Daniel Gomez Rico
Daniel Gomez Rico

Reputation: 15936

JUnit Scheduler that doesn't depend on Android

I´m trying to use MVP to enhance unit testing and run tests faster (because I'm testing logic not android code so I avoid using things like RobotElectric).

But I´m using RXAndroid and it needs Looper to get Schedulers.io() and AndroidSchedulers.mainThread() and when I try to run sometime like

class Phone {
    public Observable<> sendSms(String number){
        //...
    }
}

Phone.getInstance().sendSms(phoneNumber)
                .subscribeOn(Schedulers.io())
                .observeOn(AndroidSchedulers.mainThread())
                .subscribe(phone -> {
                    mView.dismissProgress();
                    mView.startCodeView(phone);
                }, error -> {
                    mView.dismissProgress();
                    mView.showError(error);
                });

I get:

Caused by: java.lang.RuntimeException: Method getMainLooper in android.os.Looper not mocked.
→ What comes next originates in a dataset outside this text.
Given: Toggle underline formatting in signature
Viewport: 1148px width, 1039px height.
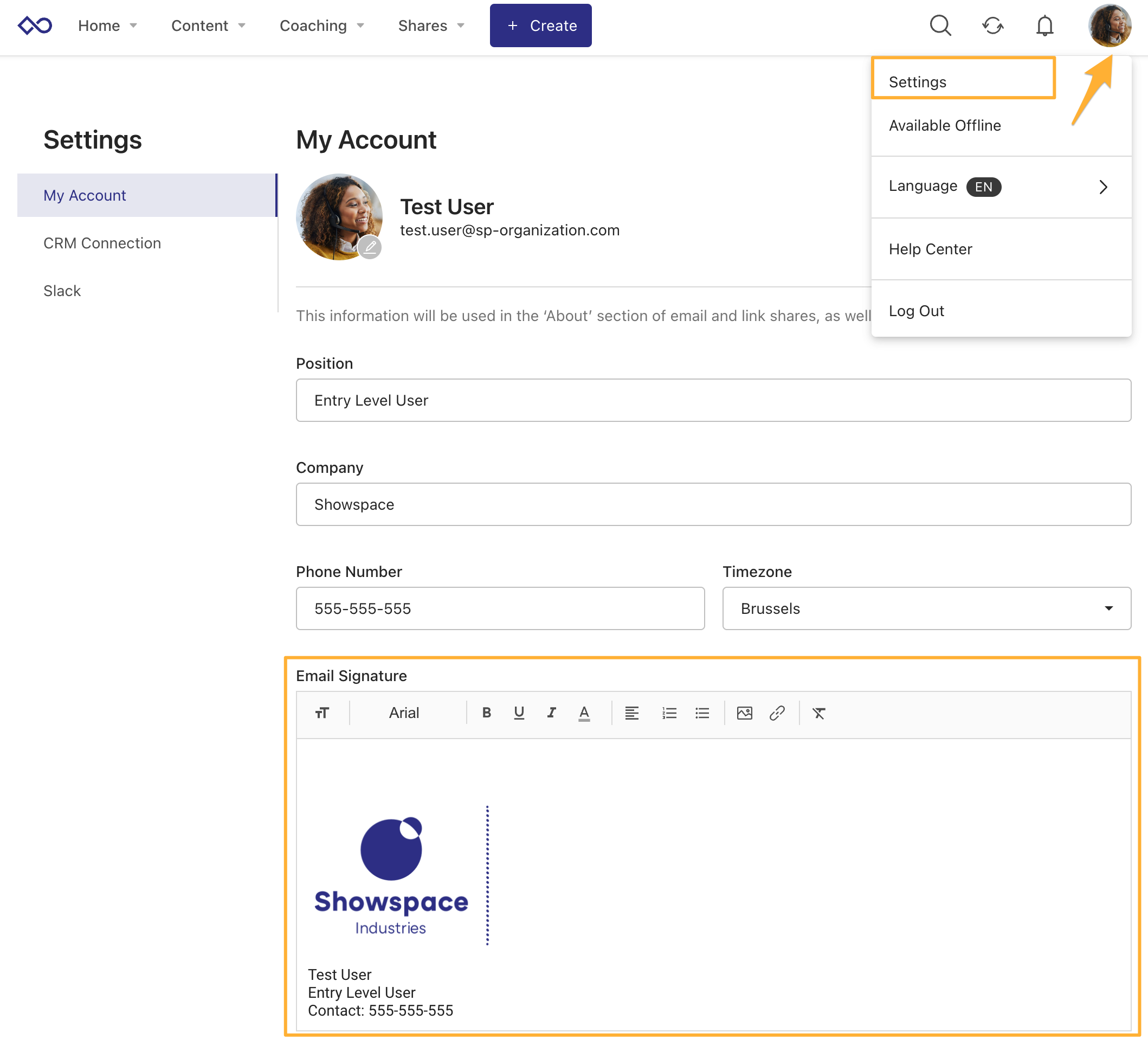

See http://g.co/androidstudio/not-mocked for details.
at android.os.Looper.getMainLooper(Looper.java)
at rx.android.schedulers.AndroidSchedulers.<clinit>(AndroidSchedulers.java:27)
... 28 more

I tried:

android {
  // ...
  testOptions { 
    unitTests.returnDefaultValues = true
  }
}

But it will not work because I want to run full JUnit tests and not Roboelectric or Espresso stuff.

How can I accomplish it? is there any Scheduler that will not crash because of this?

Upvotes: 7

Views: 5015

Answers (4)

Akhil Dad
Akhil Dad

Reputation: 1814

I am also using scheduler thread for this, but in my test SetUp and TearDown.

@Before
public void setUp() throws Exception {
    RxAndroidPlugins.getInstance().registerSchedulersHook(new RxAndroidSchedulersHook() {
        @Override
        public Scheduler getMainThreadScheduler() {
            return Schedulers.immediate();
        }
    });
}

@After
public void tearDown() {
    RxAndroidPlugins.getInstance().reset();
}

Will this help?

Upvotes: 22

Daniel Gomez Rico
Daniel Gomez Rico

Reputation: 15936

I ended up adding using transformations and "flavour injection classes" for this, have a class that uses the main for prod/debug releases and use another class in the test flavour folder for testing Schedulers.immediate().

normal flavoured class:

public class Transformer {

  public static <T> Observable.Transformer<T, T> applyIoSchedulers() {
    return observable -> observable.subscribeOn(getIoScheduler())
        .observeOn(getMainScheduler());
  }

  private static Scheduler getIoScheduler() {
    return Schedulers.io();
  }

  private static Scheduler getMainScheduler() {
    return AndroidSchedulers.mainThread();
  }
}

Testing flavoured class:

public class Transformer {

  public static <T> Observable.Transformer<T, T> applyIoSchedulers() {
    return observable -> observable.subscribeOn(getIoScheduler())
        .observeOn(getMainScheduler());
  }

  private static Scheduler getIoScheduler() {
    return Schedulers.immediate() ;
  }

  private static Scheduler getMainScheduler() {
    return Schedulers.immediate() ;
  }
}

Then use it with transformations:

mSessionRepository.login(...)
        .compose(Transformer.applyIoSchedulers())
        .subscribe(session -> { })

Upvotes: 5

FriendlyMikhail
FriendlyMikhail

Reputation: 2927

Yup, no android.jar in junit tests means no Loopers. If you use Dagger you can inject a mock scheduler into tests and a real scheduler into source code. You could also use something like Mockito to mock the Scheduler. Otherwise like @Artem Zinnatullin suggested, Robolectric solves this problem. Robolectric 3 is very easy to setup with Android Studio.

Upvotes: 2

Artem Zinnatullin
Artem Zinnatullin

Reputation: 4447

In our practice, we try to avoid using AndroidSchedulers.mainThread() in Presenter because it's a detail of View implementation. You can do this too.

Though we use Robolectric, so anyway it'll work in our tests.